Young James Herriot ventured from Scotland to England’s Yorkshire Dales in 1937 to begin his veterinary career in the first season of All creatures big and small. And Nicholas Ralph, an actor who brings charm, warmth, and humor to a role, is conceivable. He was only two years out of drama school when he landed his first TV role in this winning remake of a book by real-life animal doctor Alf Wight, who wrote under the pseudonym James Herriot.
Ralph, who grew up in the Scottish Highlands before studying at the Royal Scottish Conservatory, says: “I can still cringe when I think about it. “From the very beginning, all the right people were in the right place. And we had a good time filming. The reception was wonderful. ”
The Masterpiece the series was a huge hit with both audiences and critics when it premiered in the US on PBS in January 2021. At a time when people were spending many hours at home, the series took viewers on a journey leisurely to the verdant hills of northern England, when the locals needed the animals not only for company but also for their livelihood.
James has just been promoted to a more confident doctor as All creatures returns January 9 for another seven episodes. But he is pulled in opposite directions – by his parents, who want him to accept an offer to work at a state-of-the-art practice in Glasgow, and a farmer’s daughter Helen (Rachel Shenton), the young woman he fell in love with. In the final episode, she didn’t make it through her Christmas wedding. As Season 2 unfolds, James and Helen reconnect shortly after Easter.
Ralph spoke to TV Insider about his breakout role, filming the new season, and working with those amazing animals.
How does it feel to be back for the second season? Is there pressure to repeat the magic of the first time?
Nicholas Ralph: I think you always have that pressure. What do they say about the band? The curse of the second album. But I can’t wait to get back there and rejoin the gang. And we were out of lockdown, so the first time we were up there, we were in a room for rehearsal and maybe 15 people. It was the first time I was in a room with more than one other person – my roommate – in months.
This time you do most of the shoot in spring and summer instead of fall and winter. Does that make a difference?
It’s really funny. The weather in the spring is a lot harsher than what we were used to when we were filming Season 1. It was like minus 4. [Celsius] when I wake up at five o’clock in the morning. And we had snow. Last time we had no snow. There are also many challenges because of COVID. The marquees we were going to be sitting in a position where we couldn’t have a wall on it, so it was very cold during some of those filming sessions.

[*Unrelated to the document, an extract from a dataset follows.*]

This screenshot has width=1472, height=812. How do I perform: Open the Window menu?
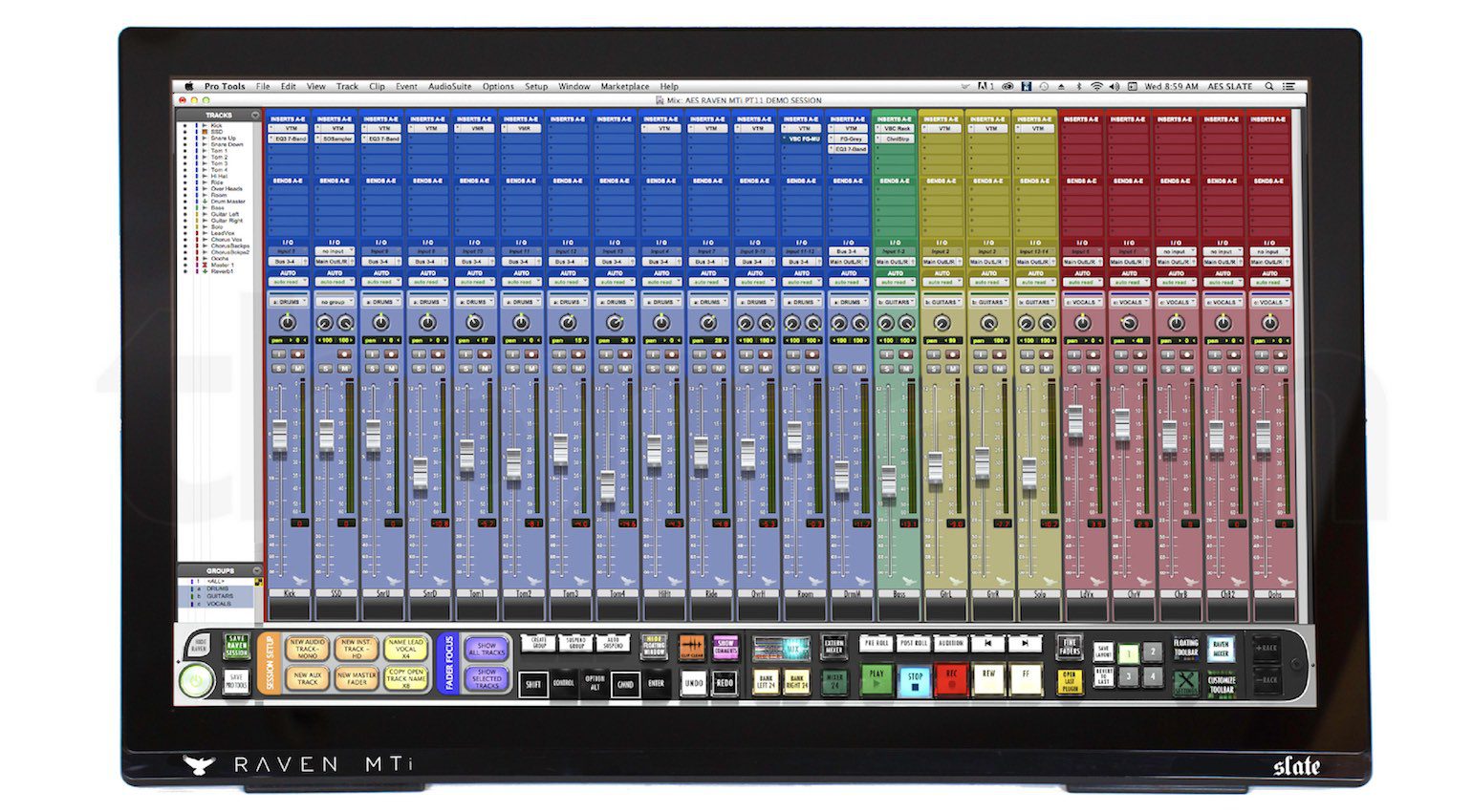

James and Helen’s relationship finally seems to have begun when Season 2 begins.
They are moving gently towards each other and examining the water. It was a huge thing for Helen to have not been through the wedding. Also, I think when you don’t see someone for a while, someone you have a deep relationship with, it’s also pretty painful. He’s quite shocked when he sees her at first, and then they just get to know each other.
There was also this pull from his parents and from a job offer in Glasgow.
You see that kind of drag throughout the season. James loves his parents, they put him through vet school. He feels a responsibility to help them when they are in trouble. Then on the opposite side, he falls in love with Dales, he feels part of a community, and also has a girl that he quite likes.
How are animals born in this season handled? Did the crew again shoot a real birth and then edit it with your shot with a prosthetic leg?
Yes, it’s a mix of real and fake backs. When [lamb] was born in Volume 1, the hand that actually gave birth to the animal is [veterinary adviser] By Andy Barrett. The rest is me.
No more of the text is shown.